Writing in The New York Times, Philadelphia City Paper senior staff writer Daniel Denvir describes how Comcast used its ties to local politicians in Philadelphia to block rival RCN from setting up shop in large swathes of the city. When RCN officials met with then-mayor Ed Rendell several years ago, he angrily chastised them for wanting to bring their business to his city and rhetorically asked them whether “we have to tear up the streets so you can come in here and compete against one of our best corporate citizens?”
This city government loyalty to Comcast comes even though service in the city is expensive and residents are unhappy with the options they have for cable and Internet, Denvir writes.
When you put all this together, you start to see how Comcast may get its merger with Time Warner Cable approved despite the fact that opinion polls show only a tiny minority of consumers think it would be a good idea while a clear majority think it would be a bad idea.

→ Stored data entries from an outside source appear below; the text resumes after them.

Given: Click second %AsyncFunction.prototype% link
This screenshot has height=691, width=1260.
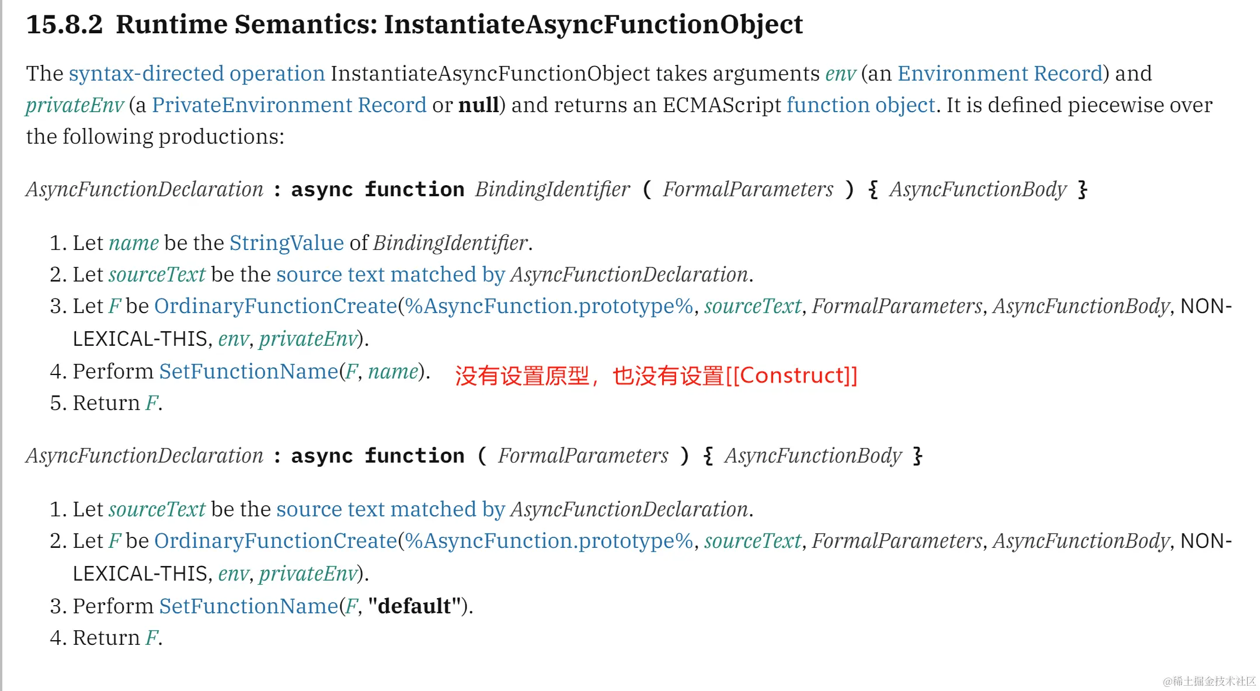Looking at the screenshot, I should pos(549,541).
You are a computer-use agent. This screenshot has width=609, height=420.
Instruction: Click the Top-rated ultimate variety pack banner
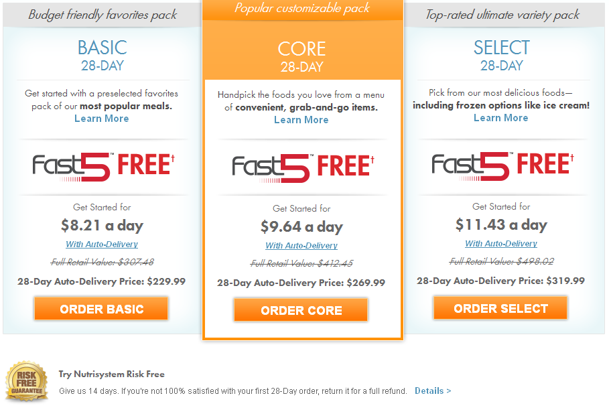click(x=502, y=15)
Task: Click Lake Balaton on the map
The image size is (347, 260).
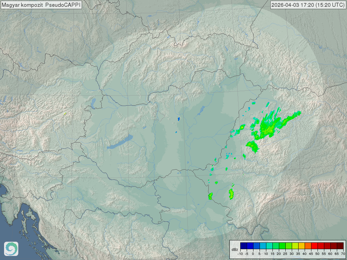Action: [120, 143]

And this is before you consider the fact that Comcast has donated campaign funds to almost every single member of Congress who has a hand in regulating it, all while spending a grand total of $18.8 million on lobbying efforts last year alone, even more than longtime K Street kingpins AT&T and Verizon.
The bottom line, then, is that Comcast really doesn’t care what you think of it. Unlike most companies out there who have to compete for your dollars on a daily basis, it doesn’t need to make you happy — it just uses its political clout to grow even more and more powerful.